• What needs to be done: Can you copy out, word for word, the part of the material below that opens with the line containing "You are a computer-use agent. Image" and closes with the line containing "The width and height of the screenshot is (1250, 472).", leaving the pictures out?

• Supplied data:
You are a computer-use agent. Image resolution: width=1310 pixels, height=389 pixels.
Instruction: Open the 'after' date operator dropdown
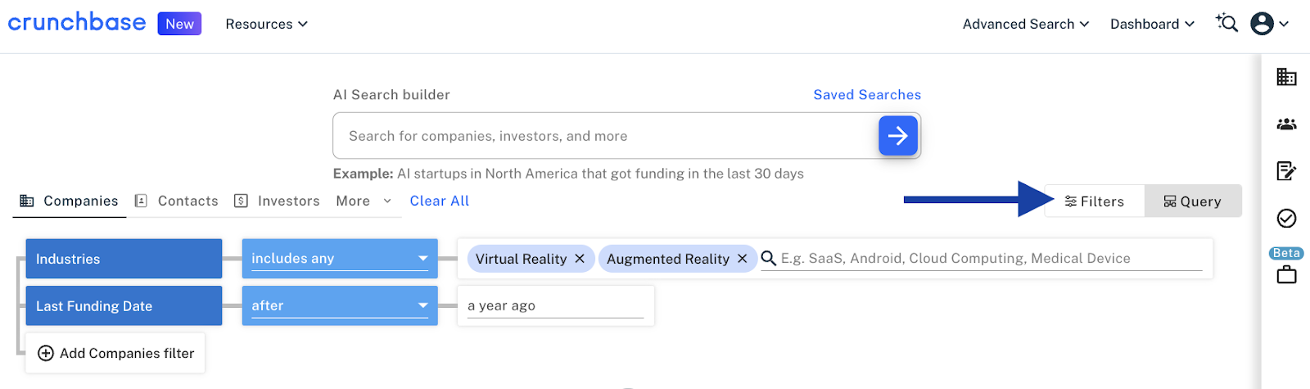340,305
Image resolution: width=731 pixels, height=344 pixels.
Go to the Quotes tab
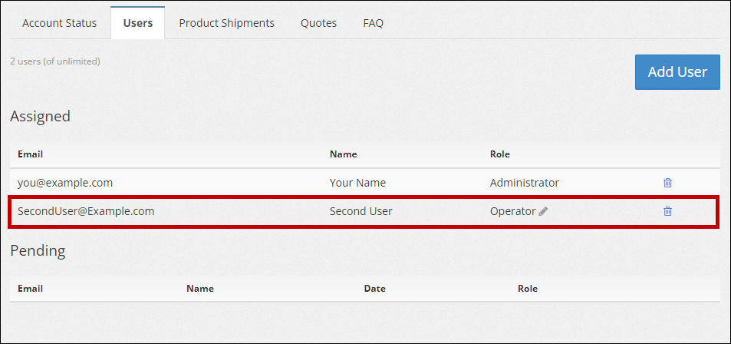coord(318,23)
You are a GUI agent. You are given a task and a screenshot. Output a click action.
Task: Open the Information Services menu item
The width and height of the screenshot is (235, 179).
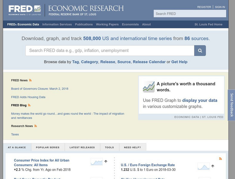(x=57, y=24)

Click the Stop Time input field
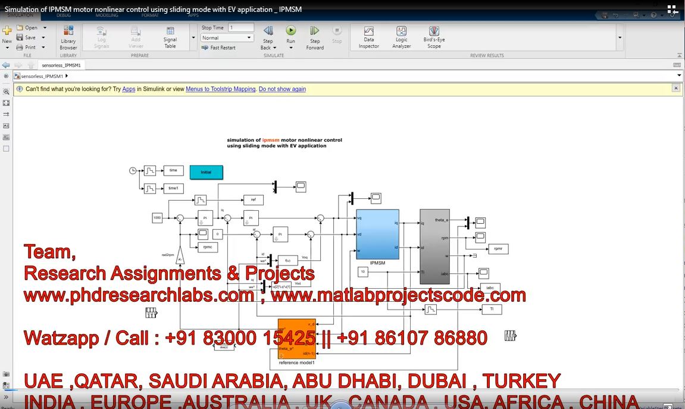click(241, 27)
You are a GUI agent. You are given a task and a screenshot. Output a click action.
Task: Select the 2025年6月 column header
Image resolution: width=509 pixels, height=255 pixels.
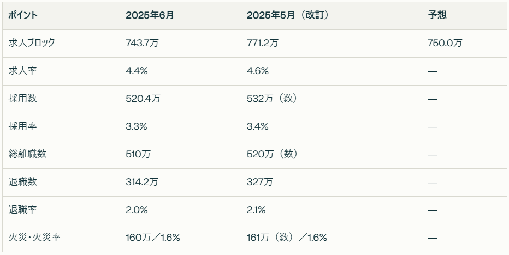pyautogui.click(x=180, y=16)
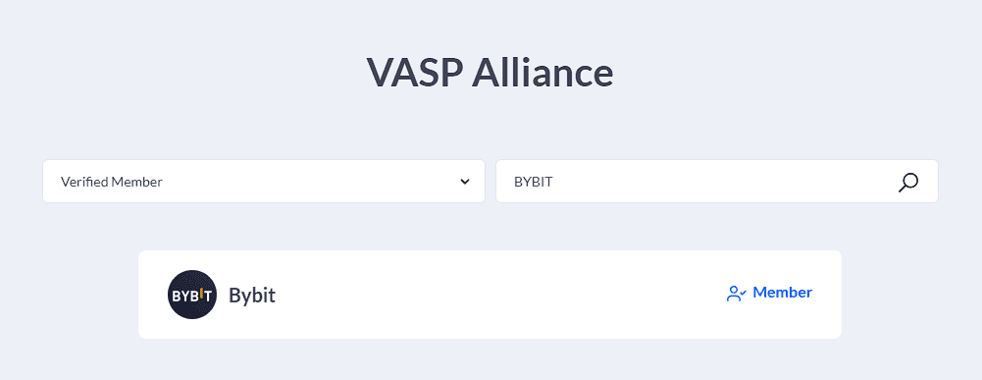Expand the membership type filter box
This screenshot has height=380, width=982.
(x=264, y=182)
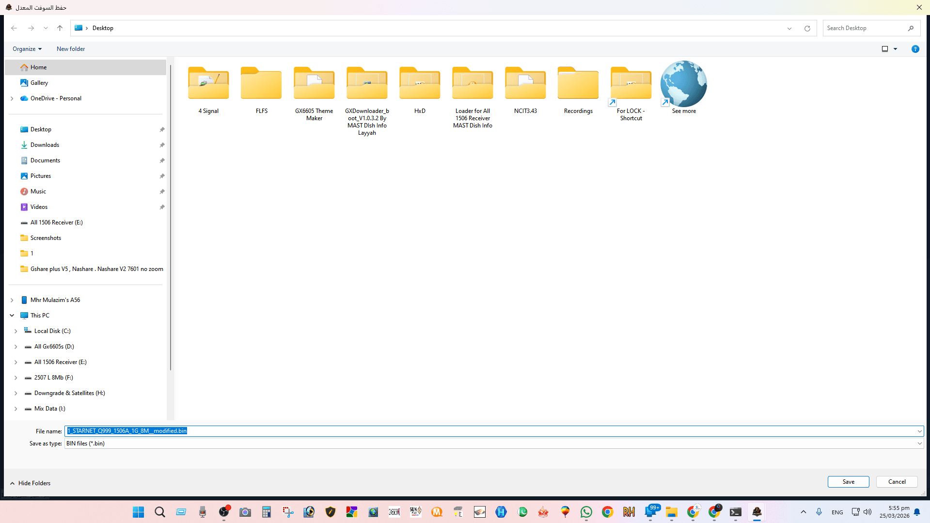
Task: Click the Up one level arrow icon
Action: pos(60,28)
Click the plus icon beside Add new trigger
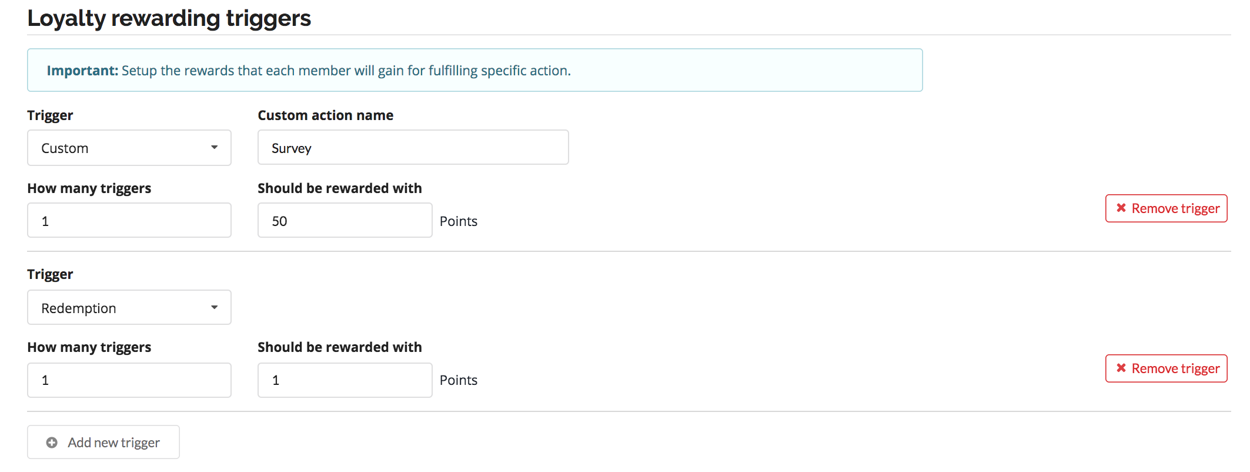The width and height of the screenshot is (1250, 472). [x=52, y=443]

* * *

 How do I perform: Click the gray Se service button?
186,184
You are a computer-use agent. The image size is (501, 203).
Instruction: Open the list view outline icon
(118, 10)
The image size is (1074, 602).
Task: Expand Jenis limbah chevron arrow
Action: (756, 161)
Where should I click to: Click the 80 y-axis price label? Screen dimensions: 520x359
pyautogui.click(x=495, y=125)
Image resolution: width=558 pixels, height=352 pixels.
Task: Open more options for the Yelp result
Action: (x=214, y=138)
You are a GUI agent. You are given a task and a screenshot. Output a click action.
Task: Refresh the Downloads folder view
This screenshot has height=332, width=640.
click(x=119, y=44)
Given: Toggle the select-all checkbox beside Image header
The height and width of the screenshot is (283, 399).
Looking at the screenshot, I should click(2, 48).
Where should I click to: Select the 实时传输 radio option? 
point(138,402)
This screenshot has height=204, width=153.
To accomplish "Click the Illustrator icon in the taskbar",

• Output for this task:
You are a computer-use agent. Image resolution: width=1310 pixels, height=389 pixels.
Instruction: Open the 'after' date operator dropdown
340,305
Image resolution: width=731 pixels, height=344 pixels.
Go to the Quotes tab
coord(318,23)
You are a GUI agent. You are given a task and a screenshot. Output a click action.
Task: Open the Information Services menu item
The width and height of the screenshot is (235, 179).
(x=57, y=24)

Click the Stop Time input field
click(241, 27)
You are a GUI agent. You are given a task and a screenshot. Output a click action.
Task: Select the 2025年6月 column header
Image resolution: width=509 pixels, height=255 pixels.
pyautogui.click(x=180, y=16)
Expand the membership type filter box
This screenshot has height=380, width=982.
(x=264, y=182)
Task: Click the Up one level arrow icon
Action: pos(60,28)
Click the plus icon beside Add new trigger
The width and height of the screenshot is (1250, 472). [x=52, y=443]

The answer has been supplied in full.